**Exercise directions**
Please print nothing but the lines from the one with "Open the Fixed-width SIMD feature link" to the last line of the records below, and omit pictures.

Collected data entries:
####
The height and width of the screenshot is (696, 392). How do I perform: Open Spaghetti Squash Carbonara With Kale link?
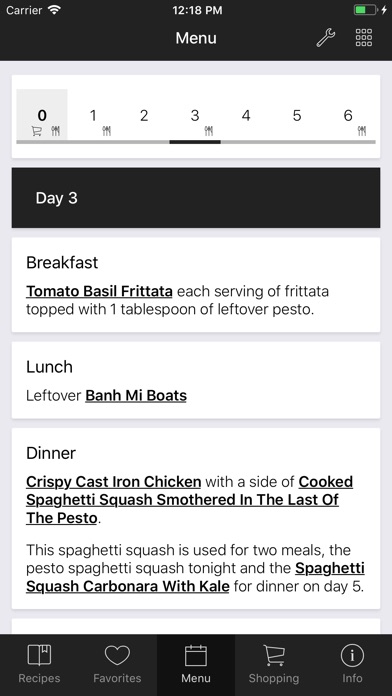195,577
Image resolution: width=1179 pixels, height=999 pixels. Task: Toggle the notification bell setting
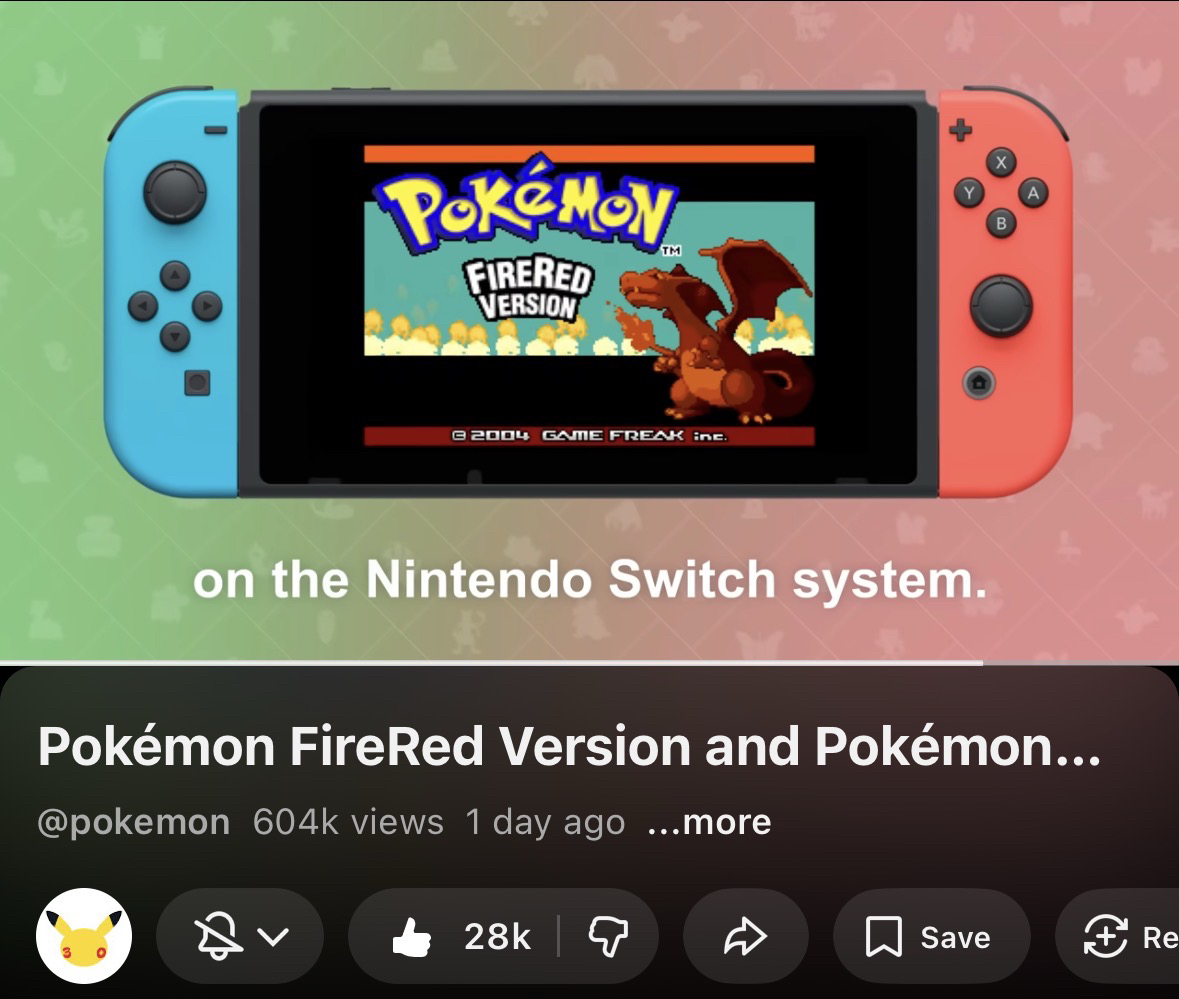[217, 936]
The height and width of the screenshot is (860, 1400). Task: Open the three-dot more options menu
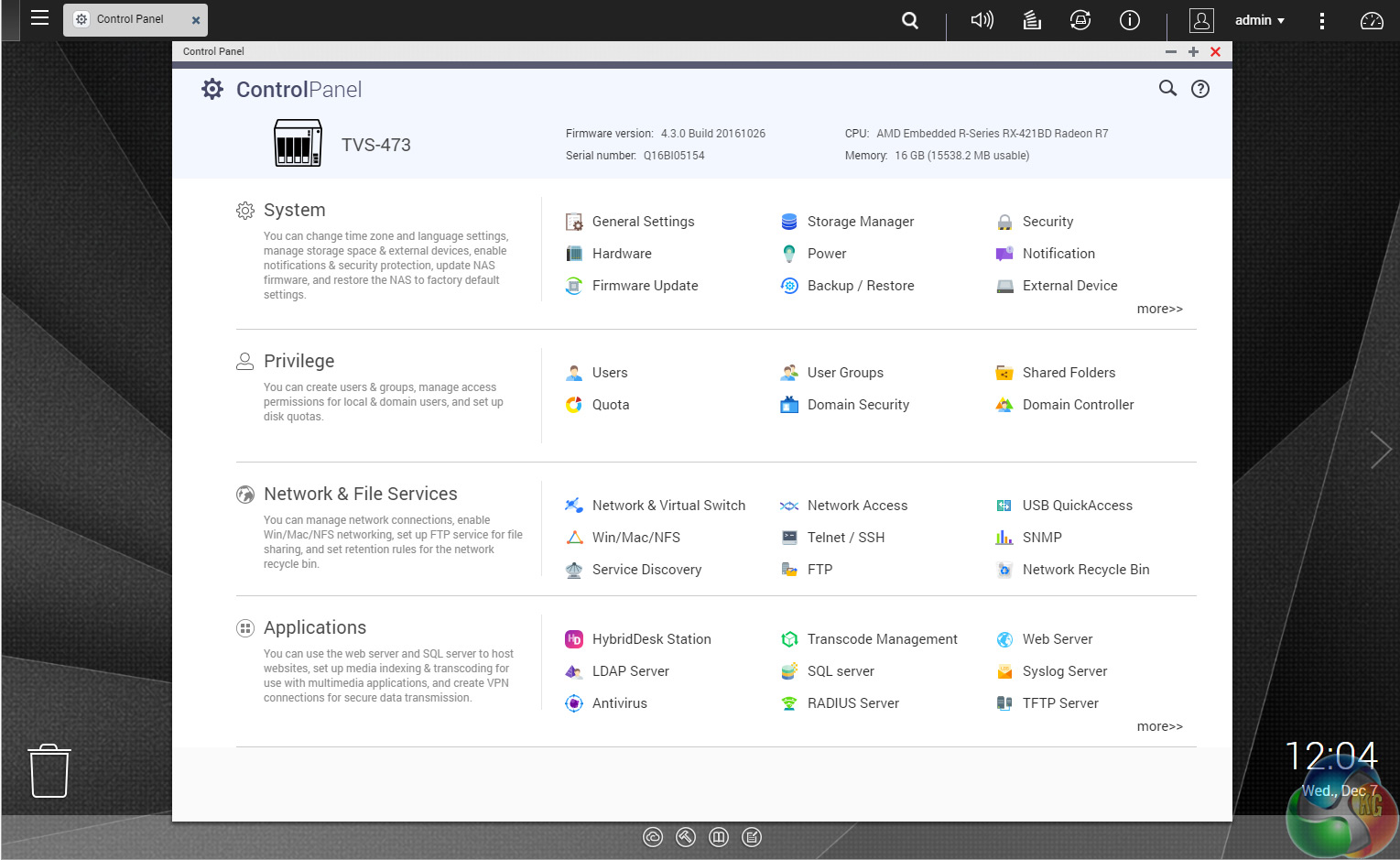pyautogui.click(x=1321, y=20)
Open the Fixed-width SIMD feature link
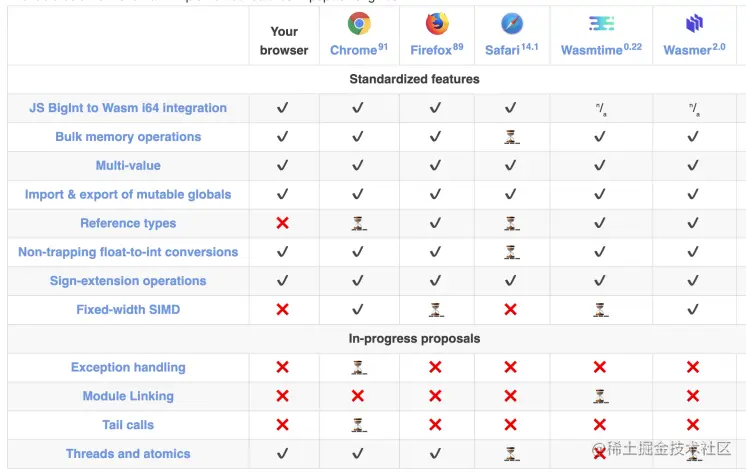The width and height of the screenshot is (746, 472). point(128,310)
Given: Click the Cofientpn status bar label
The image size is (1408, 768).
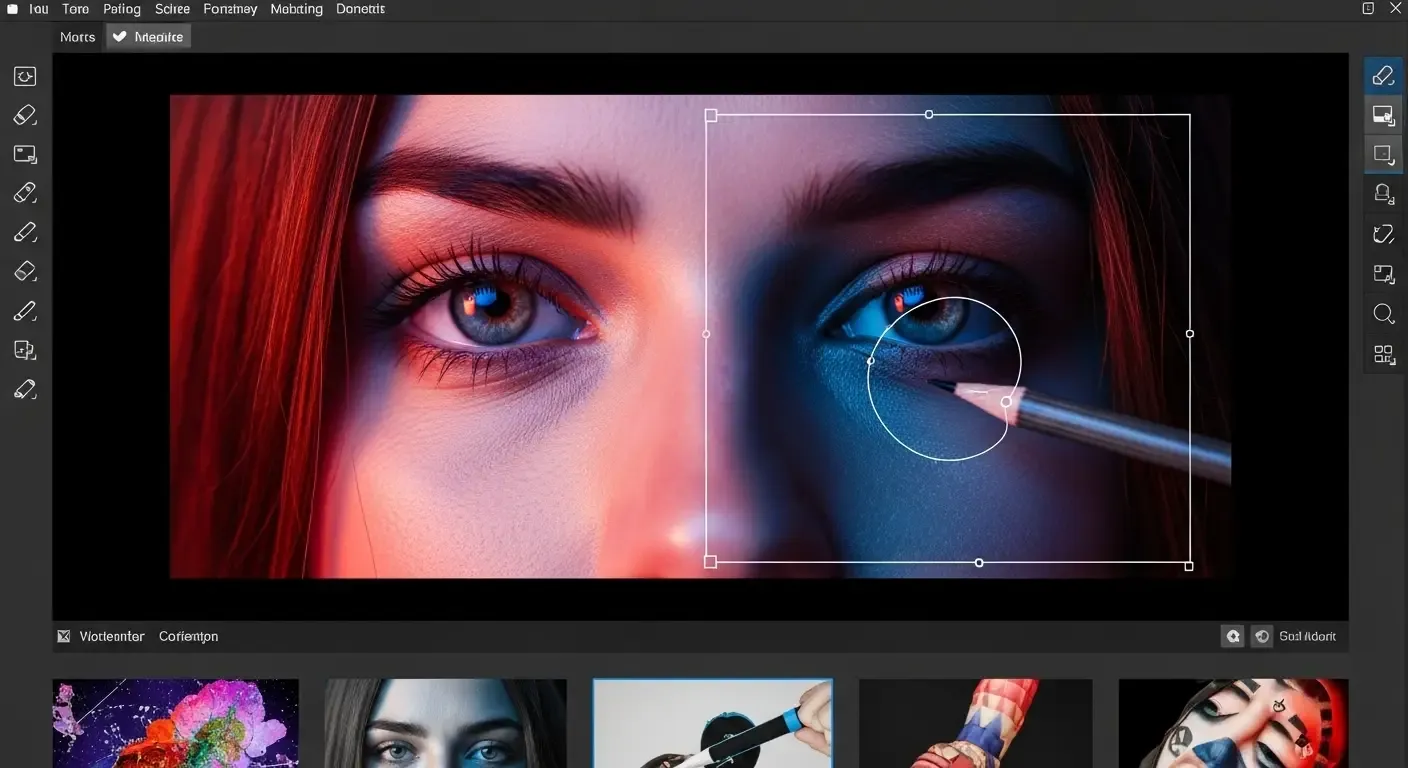Looking at the screenshot, I should (x=188, y=636).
####
**Solution for this problem**
Open the Fixed-width SIMD feature link
The width and height of the screenshot is (746, 472). point(128,310)
Given: Click the Cofientpn status bar label
The image size is (1408, 768).
Looking at the screenshot, I should (x=188, y=636).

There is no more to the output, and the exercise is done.